Sprinting and recovering over a period of time is sometimes called a fartlek workout.

Designate one day each week to concentrate on speed. During your outdoor run, notice the light poles. After about a quarter mile, run as fast as you can from one light pole to the next. Slow your pace and catch your breath as you run to the next pole. When you get there, repeat your speed work, running as fast as you can to the next pole. You can do this with houses, mailboxes or other landmarks outdoors during your full 2 miles.

Run More Powerfully

Uphill running requires more power from your quadriceps and calves.

With hill repeats, you run rapidly up a hill, recover and repeat. Choose a hill that is about 200 meters. Run up the hill as quickly as you can and then turn around and slowly run downhill. Repeat this sequence eight times to log 2 miles. By including one day each week of hill repeats in your focused two-week training regimen, you will gain strength that will allow you to run more powerfully on flat surfaces.

Run Longer

When training for a 2-mile run, include a 3-mile training run one day per week.

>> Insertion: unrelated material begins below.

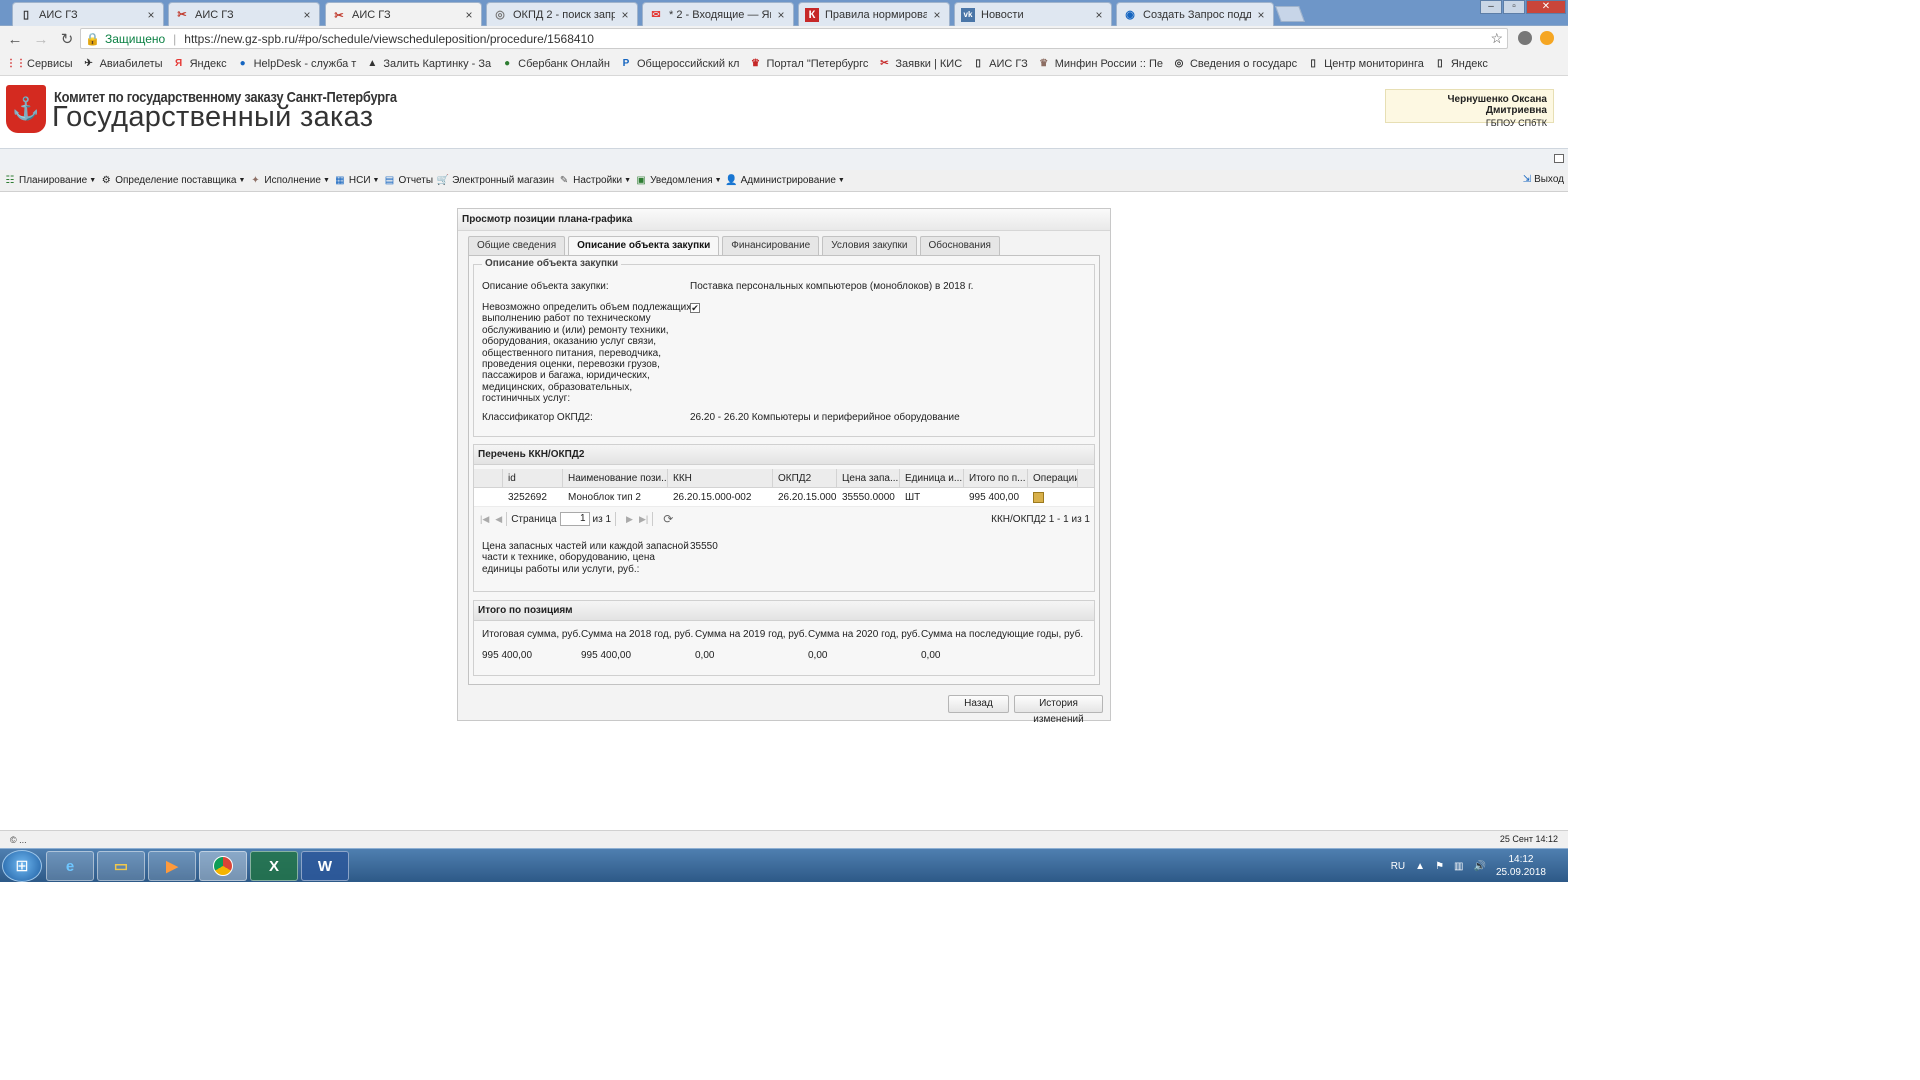  I want to click on col-okpd2: ОКПД2, so click(805, 478).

Carve out enough time one day of each week to complete a longer run. Running more miles on your long run day will make your standard runs easier. So that you will not increase the likelihood of getting injured, you want to incrementally increase your mileage during long run days. On the first week of your training, run 2.5 miles on your long run day. Strive for 3 miles on week two.

Run Stronger

You engage the same muscles when you perform a set of lunges as you do when you run.

Strength train on the days you are not running. When you strength train, you improve your running economy, get physically stronger and decrease your risk of experiencing a running-related injury. You can certainly begin making strength strides that will improve your running performance in only a couple weeks. Do 20 to 30 minutes of strength-training leg exercises like lunges, squats and calf raises on Tuesdays and Thursdays. Use Saturdays to do 20 to 30 minutes of light upper-body strength training and to rest. Maintain a balanced resistance routine, and you will notice substantial improvements in your running performance over time.

Run Consistently

When weather makes outdoor running conditions unsafe, use the treadmill.

To improve your running, especially in a short period of time, you have to run on a consistent basis. Take your run indoors when the weather is not agreeable. Treadmill running will help you maintain a consistent pace and allow you to remain committed to your training when bad weather tempts you to take a running day off. Remember that running consistently does not necessarily meaning running every day. Devote four days each week to running. Use Mondays to do your speed work, Wednesdays to do your hill work, Fridays to complete your longer runs and Sundays to listen to your body and run accordingly.